The things I can't stand regarding my identity are never ME things. It is how I am perceived. White people claim me as White. Black people claim me as Black. I have big problems with this because you're not seeing me for me. You're putting your own version onto me instead of seeing and hearing the truth of what I am. People take this as entitlement too, where that isn't the point at all. How can you own yourself fully if you only claim half of it? Sometimes people aren't satisfied with that, like you have to be one or the other. Which can nullify people taking your struggles seriously.

In my industry, it feels like being mixed is a certain look? Which can affect the movement of your career. This is hard, because essentially the industry reflects society, and if you and no other people that look like you are being represented then it can feel like you're being put in the 'unusable pile'. All that aside, I would never change my existence for nothing. No one can talk for me better than I can. I love my life and how I am and how I look and the man I'm becoming. I have been happy with who I am for a long time. Outside of identity, I have memories, relationships and experiences I'll never forget. Above anything else I achieve, nothing can top that.

I have spent time both in Guyana and France. Guyana is a hidden gem. It reflects my family a lot. A mash up of different people. You can tell you're in South America, but at times you could feel you're in west Africa, in the countryside you could feel like you're in India. The buildings have Dutch design. The colour, temperature and hospitality of the place is one that eases my soul. I think anyone who is from or who has family from tropical countries, there is a healing that goes on when you spend time there. I won't say it's ALL laughter and roses. Life is very different out there and you have to act accordingly. But, the quality of life as I know and respect it is much better than what we eat and drink in countries like England, especially in the city. France too was a place very healing for me. On both sides of my family, we are outdoors people. Space. Land. Fresh ingredients. Forests. All weather. To hear my family speaking French, going to the markets and the baker's...there is an Identity that England is losing, if not all lost. France is much bigger so it feels like there is more to discover, you can breathe differently over there, not as trapped.

I always make a pepperpot at Christmas without fail. Swank in the summer. The food I eat is varied but prominently Caribbean inspired. As a chef also I make a lot of different dishes. My relationship with the earth and spirituality is probably the main thread on both sides of my family that anchor me onto earth.
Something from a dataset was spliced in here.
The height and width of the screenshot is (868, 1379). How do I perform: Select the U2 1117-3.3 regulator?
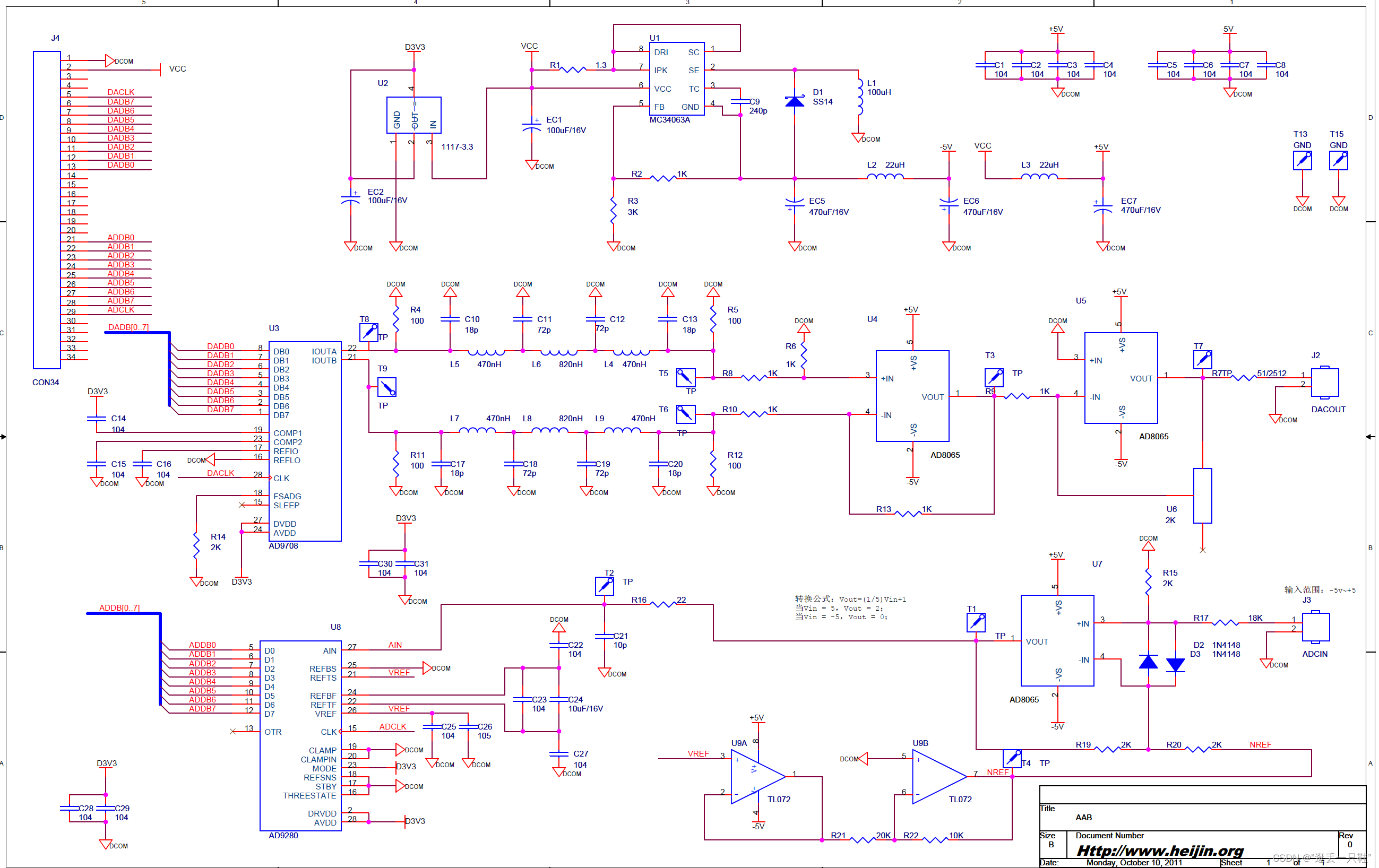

How we should be living, what you value etc.

The pandemic made me stop. And reflect. And under the rug there was some cleaning to do. On top of graduating after three years of intense training, living alone for so many years, coming out of a relationship which was a whole complexity by itself. Not seeing my Father in 6 years, my Mother getting married without telling me, having a rocky start to my career, drugs finding me again, being indoors for so long, going onto universal credit, struggling to pay rent every month...I can comfortably say that the pandemic has been my toughest challenge in my life to date. I am growing now in a different way because of it, where my appreciation for the time I have and where my energy is going has brought about a shift which has become a significant chapter in my story.

The last time I cried was Christmas 2021. My uncle passed away in 2020 and I went to clean his headstone and lay flowers. My Dad has been living in Australia for years, unfortunately due to the pandemic he wasn't able to come over to be with his brother when he passed. My Uncle has been there for me the last few years because of this, and our bond grew stronger. The first loss in my life I really knew. I wept. I wept for him, for my Dad. I wept in pain and in happy memories past. I was alone for this, a theme that seems to run through my life.